REQUIREMENT> Two lines mark the range in the entries below: the one holding "694x434 pixels. At" and the one holding "Click the red flag". Set down those two and all lines between them, exactly.
*** Opening of MATERIAL TO PROCESS ***
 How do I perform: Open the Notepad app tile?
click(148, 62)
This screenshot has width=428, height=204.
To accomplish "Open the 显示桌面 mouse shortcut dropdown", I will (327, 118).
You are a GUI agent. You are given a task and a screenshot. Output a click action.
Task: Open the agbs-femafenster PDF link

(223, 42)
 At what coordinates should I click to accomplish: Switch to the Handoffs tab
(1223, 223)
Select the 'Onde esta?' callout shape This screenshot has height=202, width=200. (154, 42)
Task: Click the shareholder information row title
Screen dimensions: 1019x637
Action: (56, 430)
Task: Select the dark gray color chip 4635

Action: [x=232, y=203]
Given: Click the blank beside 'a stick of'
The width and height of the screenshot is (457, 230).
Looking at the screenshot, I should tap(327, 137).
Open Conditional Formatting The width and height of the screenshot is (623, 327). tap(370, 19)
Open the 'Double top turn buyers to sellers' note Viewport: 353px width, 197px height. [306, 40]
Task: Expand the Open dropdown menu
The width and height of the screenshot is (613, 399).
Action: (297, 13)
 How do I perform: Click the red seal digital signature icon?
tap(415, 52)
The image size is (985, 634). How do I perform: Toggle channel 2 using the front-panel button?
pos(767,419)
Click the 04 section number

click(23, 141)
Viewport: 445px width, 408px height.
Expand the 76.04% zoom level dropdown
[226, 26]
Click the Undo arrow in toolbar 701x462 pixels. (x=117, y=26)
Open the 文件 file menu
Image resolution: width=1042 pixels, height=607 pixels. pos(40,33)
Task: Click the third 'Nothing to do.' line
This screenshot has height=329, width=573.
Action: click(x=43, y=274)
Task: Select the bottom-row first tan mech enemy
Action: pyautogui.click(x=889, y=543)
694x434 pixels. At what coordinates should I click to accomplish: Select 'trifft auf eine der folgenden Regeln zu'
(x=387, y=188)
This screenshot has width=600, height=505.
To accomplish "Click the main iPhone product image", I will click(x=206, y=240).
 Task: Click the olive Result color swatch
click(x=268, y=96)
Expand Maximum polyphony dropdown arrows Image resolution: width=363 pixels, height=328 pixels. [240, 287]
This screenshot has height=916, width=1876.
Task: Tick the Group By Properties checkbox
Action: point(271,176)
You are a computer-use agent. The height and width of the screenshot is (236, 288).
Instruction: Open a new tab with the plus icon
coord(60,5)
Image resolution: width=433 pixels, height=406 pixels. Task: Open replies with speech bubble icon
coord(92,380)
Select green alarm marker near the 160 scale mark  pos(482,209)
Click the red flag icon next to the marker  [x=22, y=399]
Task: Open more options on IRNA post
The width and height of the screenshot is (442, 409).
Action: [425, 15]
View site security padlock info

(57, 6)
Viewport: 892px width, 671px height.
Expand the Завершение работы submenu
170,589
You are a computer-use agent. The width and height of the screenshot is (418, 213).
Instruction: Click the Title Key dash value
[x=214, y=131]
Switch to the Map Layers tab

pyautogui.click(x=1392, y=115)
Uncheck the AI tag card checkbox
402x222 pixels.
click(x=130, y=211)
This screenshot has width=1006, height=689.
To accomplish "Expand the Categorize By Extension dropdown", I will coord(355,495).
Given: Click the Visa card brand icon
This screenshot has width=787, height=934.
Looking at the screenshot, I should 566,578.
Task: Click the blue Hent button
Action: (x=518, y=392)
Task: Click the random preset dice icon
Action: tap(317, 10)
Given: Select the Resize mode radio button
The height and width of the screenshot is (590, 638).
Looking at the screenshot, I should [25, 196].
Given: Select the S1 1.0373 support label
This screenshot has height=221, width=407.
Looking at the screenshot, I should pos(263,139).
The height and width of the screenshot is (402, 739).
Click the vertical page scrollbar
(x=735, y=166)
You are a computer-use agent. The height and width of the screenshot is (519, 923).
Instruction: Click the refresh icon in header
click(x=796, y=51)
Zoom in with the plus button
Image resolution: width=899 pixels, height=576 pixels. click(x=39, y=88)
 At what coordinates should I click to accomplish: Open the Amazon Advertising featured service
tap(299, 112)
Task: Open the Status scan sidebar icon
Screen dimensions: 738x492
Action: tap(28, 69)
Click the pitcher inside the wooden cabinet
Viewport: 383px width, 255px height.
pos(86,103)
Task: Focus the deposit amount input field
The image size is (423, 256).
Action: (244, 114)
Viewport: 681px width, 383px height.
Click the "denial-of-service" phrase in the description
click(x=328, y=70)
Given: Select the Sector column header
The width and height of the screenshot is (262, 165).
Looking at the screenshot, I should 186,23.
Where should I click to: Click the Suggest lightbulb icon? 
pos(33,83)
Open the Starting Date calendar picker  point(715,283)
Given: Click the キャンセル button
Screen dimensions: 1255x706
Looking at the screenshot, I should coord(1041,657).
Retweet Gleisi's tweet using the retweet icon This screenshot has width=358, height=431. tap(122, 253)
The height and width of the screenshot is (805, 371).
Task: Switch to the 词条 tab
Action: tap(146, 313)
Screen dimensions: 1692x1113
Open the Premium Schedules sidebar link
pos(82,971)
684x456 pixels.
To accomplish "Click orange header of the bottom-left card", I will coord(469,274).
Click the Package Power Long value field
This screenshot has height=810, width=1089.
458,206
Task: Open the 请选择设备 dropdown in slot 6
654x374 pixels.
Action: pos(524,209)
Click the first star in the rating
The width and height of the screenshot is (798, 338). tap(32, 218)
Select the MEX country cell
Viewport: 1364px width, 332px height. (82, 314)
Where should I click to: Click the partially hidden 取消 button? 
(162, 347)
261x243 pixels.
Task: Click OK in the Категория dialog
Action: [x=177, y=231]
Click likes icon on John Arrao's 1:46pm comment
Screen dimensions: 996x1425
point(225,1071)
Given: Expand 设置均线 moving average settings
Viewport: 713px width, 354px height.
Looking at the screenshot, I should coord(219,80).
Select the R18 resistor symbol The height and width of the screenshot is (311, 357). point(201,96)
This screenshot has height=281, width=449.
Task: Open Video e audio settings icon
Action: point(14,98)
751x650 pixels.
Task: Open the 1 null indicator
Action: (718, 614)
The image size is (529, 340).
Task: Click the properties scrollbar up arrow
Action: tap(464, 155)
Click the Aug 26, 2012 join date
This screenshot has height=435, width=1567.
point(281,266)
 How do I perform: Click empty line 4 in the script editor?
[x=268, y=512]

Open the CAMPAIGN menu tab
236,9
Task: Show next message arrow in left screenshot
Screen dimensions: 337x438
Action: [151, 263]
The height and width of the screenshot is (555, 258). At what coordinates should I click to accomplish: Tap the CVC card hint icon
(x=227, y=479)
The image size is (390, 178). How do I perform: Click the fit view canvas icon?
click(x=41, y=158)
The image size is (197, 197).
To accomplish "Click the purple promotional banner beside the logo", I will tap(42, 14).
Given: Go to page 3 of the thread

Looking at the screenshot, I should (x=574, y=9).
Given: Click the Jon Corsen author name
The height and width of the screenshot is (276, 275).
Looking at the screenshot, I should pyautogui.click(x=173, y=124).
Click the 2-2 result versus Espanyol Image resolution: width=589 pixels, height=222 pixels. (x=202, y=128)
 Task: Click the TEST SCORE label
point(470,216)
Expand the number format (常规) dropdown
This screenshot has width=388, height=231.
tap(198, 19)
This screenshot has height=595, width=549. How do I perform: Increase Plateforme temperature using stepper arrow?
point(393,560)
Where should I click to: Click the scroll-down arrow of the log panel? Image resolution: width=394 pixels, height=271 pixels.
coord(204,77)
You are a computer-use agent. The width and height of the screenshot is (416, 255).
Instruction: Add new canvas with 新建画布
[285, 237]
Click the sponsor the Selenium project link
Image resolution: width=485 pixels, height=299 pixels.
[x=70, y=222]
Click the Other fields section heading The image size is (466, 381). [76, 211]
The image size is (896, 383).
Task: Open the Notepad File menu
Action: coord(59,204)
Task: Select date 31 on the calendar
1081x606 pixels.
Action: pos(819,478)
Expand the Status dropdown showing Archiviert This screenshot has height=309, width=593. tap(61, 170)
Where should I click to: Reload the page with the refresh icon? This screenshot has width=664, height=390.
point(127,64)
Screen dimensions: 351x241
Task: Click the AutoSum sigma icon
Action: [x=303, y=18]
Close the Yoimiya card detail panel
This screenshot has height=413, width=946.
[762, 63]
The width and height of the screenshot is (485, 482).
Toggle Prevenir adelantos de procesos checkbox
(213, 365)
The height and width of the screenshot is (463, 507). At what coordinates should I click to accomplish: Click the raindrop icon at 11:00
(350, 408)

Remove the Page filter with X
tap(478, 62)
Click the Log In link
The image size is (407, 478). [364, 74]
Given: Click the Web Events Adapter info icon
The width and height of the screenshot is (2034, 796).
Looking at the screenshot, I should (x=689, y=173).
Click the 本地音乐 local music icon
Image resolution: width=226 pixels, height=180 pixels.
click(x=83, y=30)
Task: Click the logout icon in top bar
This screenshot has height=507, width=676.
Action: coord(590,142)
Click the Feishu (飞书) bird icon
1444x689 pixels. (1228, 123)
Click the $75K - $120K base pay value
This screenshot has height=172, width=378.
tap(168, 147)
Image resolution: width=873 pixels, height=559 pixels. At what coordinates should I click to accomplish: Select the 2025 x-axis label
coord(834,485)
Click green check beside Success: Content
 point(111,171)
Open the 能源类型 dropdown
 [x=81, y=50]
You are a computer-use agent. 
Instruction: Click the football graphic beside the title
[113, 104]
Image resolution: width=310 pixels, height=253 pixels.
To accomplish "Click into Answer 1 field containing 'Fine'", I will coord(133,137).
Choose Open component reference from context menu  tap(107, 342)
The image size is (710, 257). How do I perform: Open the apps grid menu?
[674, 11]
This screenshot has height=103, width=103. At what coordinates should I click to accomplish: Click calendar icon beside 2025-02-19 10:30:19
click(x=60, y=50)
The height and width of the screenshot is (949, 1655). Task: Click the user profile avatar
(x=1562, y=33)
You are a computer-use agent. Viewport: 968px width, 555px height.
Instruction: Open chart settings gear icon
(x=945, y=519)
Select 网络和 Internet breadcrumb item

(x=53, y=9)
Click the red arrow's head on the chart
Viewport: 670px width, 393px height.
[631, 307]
*** Close of MATERIAL TO PROCESS ***
RESPONSE>
694x434 pixels. At what coordinates should I click to accomplish: Select 'trifft auf eine der folgenden Regeln zu'
(x=387, y=188)
This screenshot has width=600, height=505.
To accomplish "Click the main iPhone product image", I will click(x=206, y=240).
 Task: Click the olive Result color swatch
click(x=268, y=96)
Expand Maximum polyphony dropdown arrows Image resolution: width=363 pixels, height=328 pixels. [240, 287]
This screenshot has height=916, width=1876.
Task: Tick the Group By Properties checkbox
Action: point(271,176)
You are a computer-use agent. The height and width of the screenshot is (236, 288).
Instruction: Open a new tab with the plus icon
coord(60,5)
Image resolution: width=433 pixels, height=406 pixels. Task: Open replies with speech bubble icon
coord(92,380)
Select green alarm marker near the 160 scale mark  pos(482,209)
Click the red flag icon next to the marker  [x=22, y=399]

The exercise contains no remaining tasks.